Artiste plasticien



 

Pascal Poirot, Les tableaux de la Montagne.

 

Pascal Poirot peint depuis près de trois décennies. Les peintures de ses débuts, figurant des canapés, constituaient comme des réceptacles ou même des formes de représentations du monde : elles lui ont valu de porter durablement l’estampille de « peintre de Canapés », dont l’artiste a bien essayé de se défaire en allant jusqu’à représenter un certain nombre de Canapés cassés… Il a multiplié depuis bien d’autres séries, inégalement importantes par le nombre et plus ou moins closes : on citera les Indiens, les Demeures, les Architectures, puis les Vanités, les Ateliers et Vues d’ateliers, les Chantiers qui sont devenus des Tours de Babel, les Ménines (après des expéditions en Espagne), enfin les Pays, les Grandes Petites, les Petites. Son œuvre est d’une très grande variété et cependant toujours bien identifiable. La constante de toutes ces dernières séries, venues après les Ménines, est la figuration de la montagne et de ce qui, sous nos latitudes, fait le couvert permanent et indissociable de celle-ci, la forêt : les montagnes apparaissaient déjà dans certaines vues d’ateliers ou formaient le fond de quelques Tours de Babel. Plus récemment, la Montagne et son vêtement naturel, la Forêt, constituent même le thème omniprésent.

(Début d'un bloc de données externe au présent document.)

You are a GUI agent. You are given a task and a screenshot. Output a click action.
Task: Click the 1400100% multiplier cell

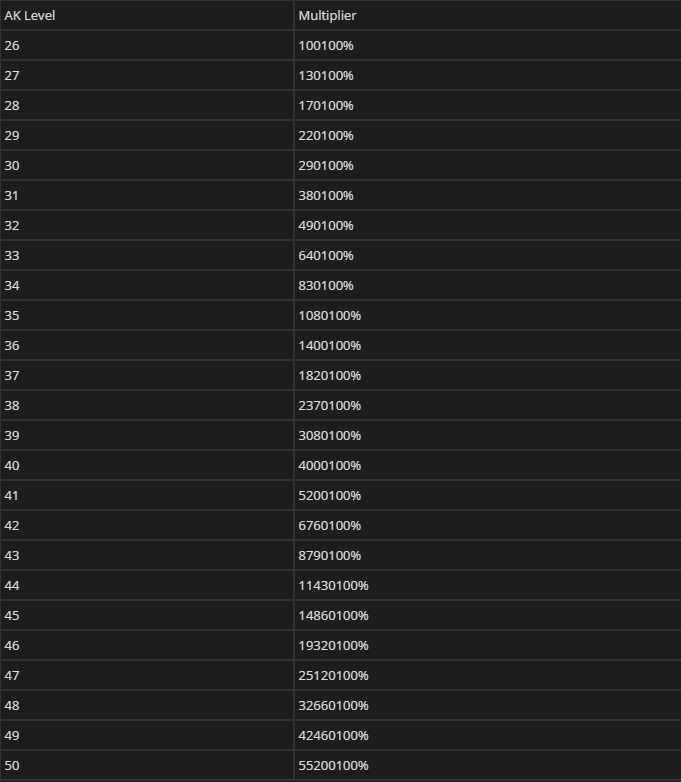click(330, 346)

Installé dans le Val de Villé, Pascal Poirot peint depuis la Montagne ; il effectue des tournées régulières sur toutes les hauteurs, particulièrement du Val, mais aussi de la large zone du Donon et plus au nord. Au moment de ses courses en montagne, il multiplie croquis et photos et tout ceci, revu, repensé et trituré, donne naissance, une fois rentré dans l’atelier, à ses tableaux de la Montagne.

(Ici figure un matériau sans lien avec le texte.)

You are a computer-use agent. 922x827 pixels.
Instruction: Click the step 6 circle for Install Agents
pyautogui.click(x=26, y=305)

La Montagne est comme une entité, un pays propre, une zone singulière, qui a son histoire. Elle est au départ, dans les tableaux de Pascal Poirot, un paysage de montagne relativement précis, celui qu’il voit depuis près de deux décennies de ses fenêtres : ce sont principalement les hauteurs découpées qui forment la partie nord de ce massif en longueur qui part, à l’ouest, du bassin de Saint-Dié et retombe à l’endroit où la Lièpvre entre dans la plaine d’Alsace. Ces montagnes en dents de scie forment une partie de la toile de fond, du côté sud, de la maison-atelier de l’artiste ; du côté nord, le paysage plus ouvert donne sur le dos arrondi du Champ-du-Feu. A de nombreuses reprises, le paysage « méridional », en quelque sorte domestique, où l’on reconnaît parfois le ruisseau de Breitenau, a figuré dans divers de ses tableaux. Le peintre semble avoir été sollicité par cette image surtout à des moments particuliers, ainsi lors des premières neiges et que les gris et blancs des pentes et du vallon contrastent avec la découpe plus sombre habituelle ou encore, à la fin de l’hiver, lorsque les dernières traces de neige s’estompent.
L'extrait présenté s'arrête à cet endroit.